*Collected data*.
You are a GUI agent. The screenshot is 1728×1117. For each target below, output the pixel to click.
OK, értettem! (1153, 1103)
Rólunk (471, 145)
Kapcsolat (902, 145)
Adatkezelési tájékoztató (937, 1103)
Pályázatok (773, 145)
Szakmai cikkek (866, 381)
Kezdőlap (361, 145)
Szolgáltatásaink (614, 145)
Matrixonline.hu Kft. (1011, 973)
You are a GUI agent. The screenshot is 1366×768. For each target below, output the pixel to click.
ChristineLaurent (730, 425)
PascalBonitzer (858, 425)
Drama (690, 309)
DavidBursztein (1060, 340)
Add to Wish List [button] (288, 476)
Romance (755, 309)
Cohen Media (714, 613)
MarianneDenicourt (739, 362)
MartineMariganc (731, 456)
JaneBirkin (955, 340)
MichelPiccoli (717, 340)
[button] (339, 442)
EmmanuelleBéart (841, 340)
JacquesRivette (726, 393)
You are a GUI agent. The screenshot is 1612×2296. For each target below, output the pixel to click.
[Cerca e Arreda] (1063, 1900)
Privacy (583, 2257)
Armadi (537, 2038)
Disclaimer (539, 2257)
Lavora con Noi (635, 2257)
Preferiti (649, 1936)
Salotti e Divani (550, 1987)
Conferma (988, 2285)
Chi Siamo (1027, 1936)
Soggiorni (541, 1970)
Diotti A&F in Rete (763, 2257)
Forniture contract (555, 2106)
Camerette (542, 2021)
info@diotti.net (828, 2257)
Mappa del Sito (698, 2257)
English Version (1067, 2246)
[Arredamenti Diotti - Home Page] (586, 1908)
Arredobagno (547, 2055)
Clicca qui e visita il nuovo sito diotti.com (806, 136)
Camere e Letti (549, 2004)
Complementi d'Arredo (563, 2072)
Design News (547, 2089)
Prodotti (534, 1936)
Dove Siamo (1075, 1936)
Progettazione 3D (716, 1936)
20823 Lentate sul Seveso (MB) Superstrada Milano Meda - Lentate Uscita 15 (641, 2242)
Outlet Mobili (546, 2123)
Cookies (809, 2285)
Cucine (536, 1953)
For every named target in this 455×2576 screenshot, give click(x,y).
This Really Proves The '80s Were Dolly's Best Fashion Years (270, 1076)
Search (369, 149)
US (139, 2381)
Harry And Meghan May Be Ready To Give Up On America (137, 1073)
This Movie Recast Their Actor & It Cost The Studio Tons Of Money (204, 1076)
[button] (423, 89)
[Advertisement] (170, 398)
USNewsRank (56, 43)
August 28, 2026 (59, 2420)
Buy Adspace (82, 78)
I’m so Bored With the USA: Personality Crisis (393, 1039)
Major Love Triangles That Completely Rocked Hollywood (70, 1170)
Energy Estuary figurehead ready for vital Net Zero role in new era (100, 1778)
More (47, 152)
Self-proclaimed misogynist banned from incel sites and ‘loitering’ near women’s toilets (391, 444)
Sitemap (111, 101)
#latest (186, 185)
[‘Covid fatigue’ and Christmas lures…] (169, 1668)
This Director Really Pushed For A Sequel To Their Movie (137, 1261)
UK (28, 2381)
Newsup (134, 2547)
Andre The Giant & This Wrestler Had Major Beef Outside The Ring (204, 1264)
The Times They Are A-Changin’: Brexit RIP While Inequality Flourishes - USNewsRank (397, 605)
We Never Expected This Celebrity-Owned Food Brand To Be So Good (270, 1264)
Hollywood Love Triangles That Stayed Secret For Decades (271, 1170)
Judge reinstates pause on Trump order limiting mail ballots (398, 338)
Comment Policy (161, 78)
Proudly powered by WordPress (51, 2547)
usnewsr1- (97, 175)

*Work item*. Scan the entries above for lines with "Major" in them, then report how many there are as a plain number.

*Solution to this task*. 2